Though when it comes to size and appeal, thrash metal reached its cultural peak in the 80's, it's bands like Municipal Waste, Revocation, Power Trip, and Havok that have kept the genres modern day heart rate from flat lining. Generally sticking to the classic blueprint left for them: Denver four piece Havok have always took nods at the Mount Rushmore of thrash, but never quite been an outright carbon copy of their fore fathers. Their breakout record Time Is Up not only cemented them as a force, it opened up a whole new conversation about the future of a sector of metal thought to have been on its way to the cemetery.
The bands fifth record, aptly titled V, makes subtle yet vibrant gestures towards a fascinating shift in Havok’s mentality. You get the sense that the Colorado bruisers will always be a thrash band at heart, but there’s just enough flirtation with different ideas here to open up a whole new realm of potential concepts moving forward.
‘Post-Truth Era’ plays things safe coming out of the gates, its ominous instrumental build soon gives way to that sumptuous, classic Havok turn of pace: it’s a charming welcome home. Vocalist David Sanchez’s attack of the digital age on ‘Betrayed By Technology’ stands tall too, his chimes of “I can see the writing on the wall, our way of life is about to fall” sit atop a crushing bed of rhythmic attack from Pete Webber and Reece Scruggs: it’s thrash metal 101.
It shouldn’t come as a shock that when Havok double down on their pre-existing blueprint – the outcome is more than capable of swapping punches with the heavyweights of metal history. ‘Phantom Force’ has an acidic, low end production that mimics Anthrax’s ‘I Am The Law’, while the frenetic, harsh guitar lines of ‘Merchants Of Death’ pull influence from almost every area of metal before putting your blood in a twist.

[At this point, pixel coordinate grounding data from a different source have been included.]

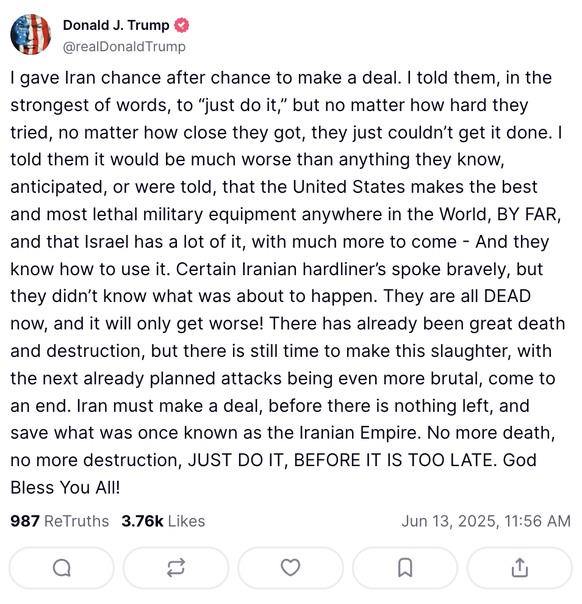Click the word DEAD in the post
This screenshot has height=604, width=582.
[x=508, y=297]
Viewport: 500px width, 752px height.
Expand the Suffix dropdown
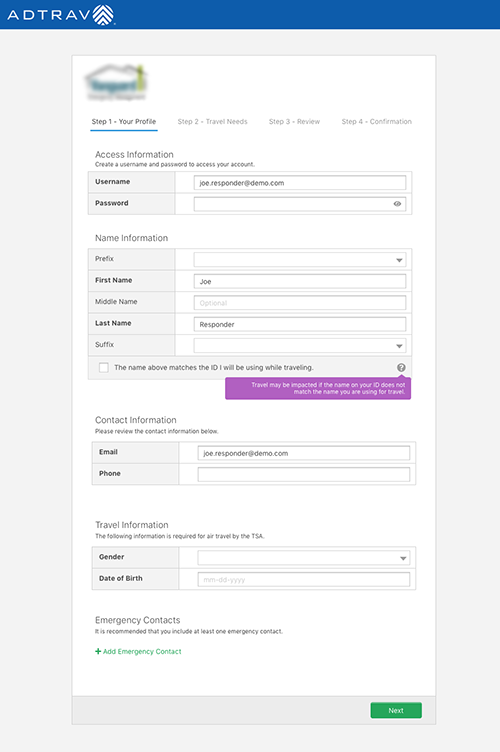click(300, 346)
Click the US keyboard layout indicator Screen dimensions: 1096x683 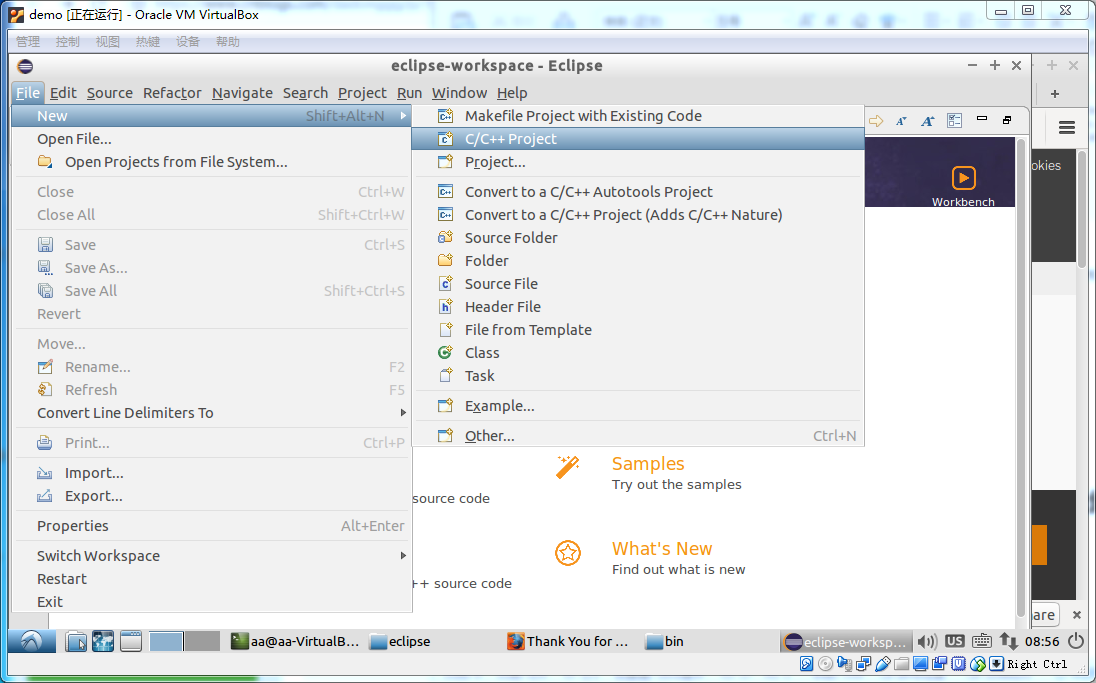coord(954,641)

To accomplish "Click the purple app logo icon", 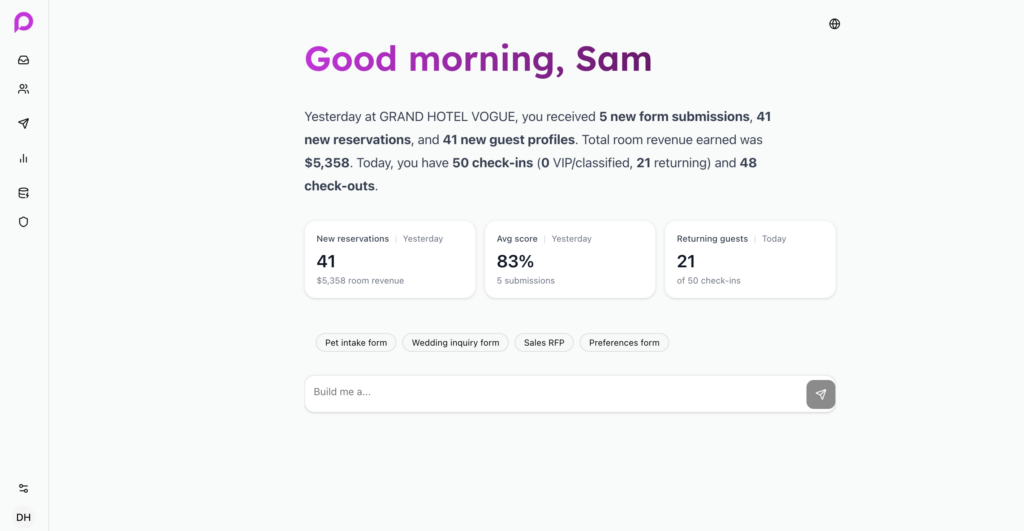I will [24, 22].
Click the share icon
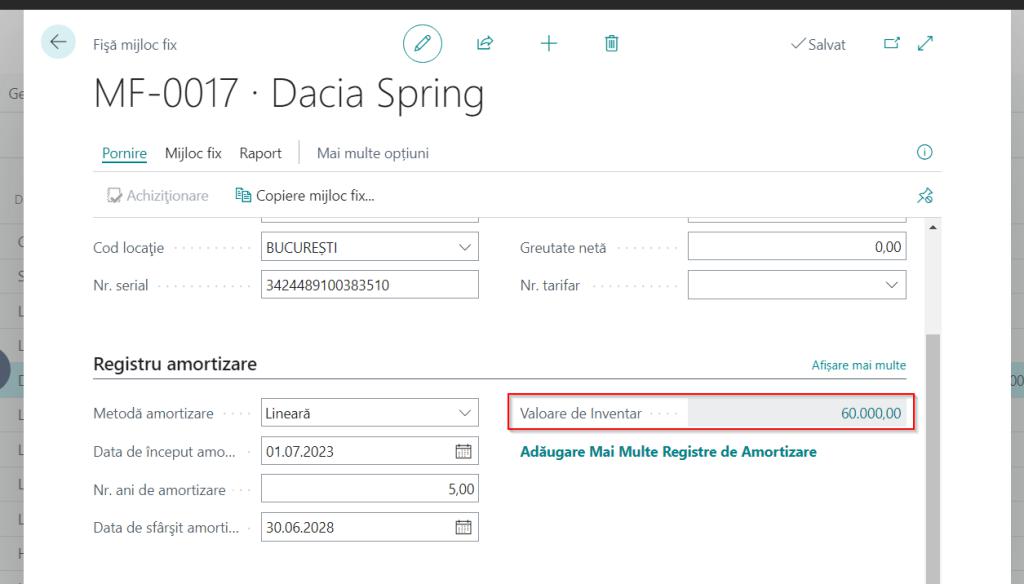This screenshot has height=584, width=1024. 485,43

Even with all that said though, V is unlikely to be looked at as a record that pushed the Havok boundaries any further back than what they already were. That is until closing track ‘Don’t Do It’ rears its head. More open ended, and human than we’ve ever heard them: there’s a sonic fork in the road here from Havok here that while unexpected – works all the same. Eight minutes in length, featuring acoustic guitars, vocal progressions from Sanchez we’ve rarely heard, and a truly savage pace shift: this isn’t Havok flipping their script, but it’s a necessary expansion in ideas which sounds every bit as compelling as Slayer’s ‘Seasons In The Abyss’.

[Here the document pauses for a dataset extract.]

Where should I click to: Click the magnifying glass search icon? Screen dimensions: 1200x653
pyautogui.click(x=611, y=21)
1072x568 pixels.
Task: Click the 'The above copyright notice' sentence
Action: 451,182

When you listen back to the likes of ‘Ingsoc’ from V’s predecessor Conformicide, Havok’s eventual experimentation makes sense in their timeline. This new record isn’t quite the absolute best of both worlds, but it is a high octane, full throttle thrash effort with a refreshing twist to boot. V puts the Colorado quartet in the echelons of Sylosis and Power Trip as bands that sit at the forefront of modern day thrash.